The Reckoning, 06-14-04
We don’t normally go out to movies on a Monday night, except when we don’t have any other chance to catch one we want to see. We were intrigued by the write-ups on “The Reckoning,” an independent feature starring Paul Bettany (Gladiator, Master and Commander) as a priest on the run from his own transgressions who takes up with a small troupe of traveling actors, under the leadership of Willem Dafoe. They stop in a small town, troubled by the murder of a boy, and the trial and conviction of a mute woman for a crime. They investigate the crime, intending to create a new play from the story. New plays themselves are a bone of contention: the repertoire has heretofore been limited to familiar, sacred subjects, such as “The Fall of Adam.” Their attempt to reconstruct the crime convinces them that the condemned woman could not have done it, and Nicholas’ (Bettany) awareness of his own sin drives him to lay the crime at the feet of the true perpetrator despite the cost.

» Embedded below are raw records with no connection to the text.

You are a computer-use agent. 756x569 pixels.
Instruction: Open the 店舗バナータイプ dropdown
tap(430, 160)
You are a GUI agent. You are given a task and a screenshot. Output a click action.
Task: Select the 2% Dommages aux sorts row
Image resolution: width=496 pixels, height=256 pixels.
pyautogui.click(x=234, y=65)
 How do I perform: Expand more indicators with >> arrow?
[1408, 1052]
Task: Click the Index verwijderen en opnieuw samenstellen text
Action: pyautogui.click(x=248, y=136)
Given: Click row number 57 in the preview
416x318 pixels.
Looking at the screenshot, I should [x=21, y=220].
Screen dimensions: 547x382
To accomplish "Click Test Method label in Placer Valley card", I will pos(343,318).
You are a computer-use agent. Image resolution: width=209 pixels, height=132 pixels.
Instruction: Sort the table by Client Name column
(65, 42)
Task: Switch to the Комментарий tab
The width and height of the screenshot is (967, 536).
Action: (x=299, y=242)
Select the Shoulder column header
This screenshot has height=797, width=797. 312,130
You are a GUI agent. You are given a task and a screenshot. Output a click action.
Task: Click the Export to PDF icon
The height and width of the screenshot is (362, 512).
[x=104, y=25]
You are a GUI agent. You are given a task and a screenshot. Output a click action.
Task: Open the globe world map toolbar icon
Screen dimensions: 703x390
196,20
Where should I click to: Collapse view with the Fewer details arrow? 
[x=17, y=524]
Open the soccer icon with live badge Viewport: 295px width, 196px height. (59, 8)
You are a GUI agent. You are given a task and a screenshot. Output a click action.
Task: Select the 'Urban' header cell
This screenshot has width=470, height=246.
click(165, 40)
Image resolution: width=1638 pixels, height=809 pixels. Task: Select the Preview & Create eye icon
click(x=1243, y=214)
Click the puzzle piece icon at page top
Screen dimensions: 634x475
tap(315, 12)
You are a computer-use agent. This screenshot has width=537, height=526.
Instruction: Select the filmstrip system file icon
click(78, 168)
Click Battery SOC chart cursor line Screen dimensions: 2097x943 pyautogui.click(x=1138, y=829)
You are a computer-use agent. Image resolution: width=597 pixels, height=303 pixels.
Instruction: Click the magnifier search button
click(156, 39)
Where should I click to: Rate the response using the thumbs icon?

The film is very beautifully photographed, although frequently they are pictures of ugliness. The relatively pristine early winter countryside is contrasted with the squalor of the town. The people are so ingrainedly dirty that one expects a Monty-Pythonesque comment when someone shows up who appears clean. (Ironically, the actors, who must wash their faces to remove make-up, appear cleaner than the townspeople although they can only afford to sleep in the inn’s stable.) Very good performances by Bettany, Dafoe, and the whole cast. My only objection, other than to the perhaps excessive dirt, is one death scene that lasted a bit too long for my taste. Minimal gore, though--.
A very good, though grim, film. One knows that, in 1340, no matter how justified, peasants bucking the powers that be are not going to have an easy or happy time of it.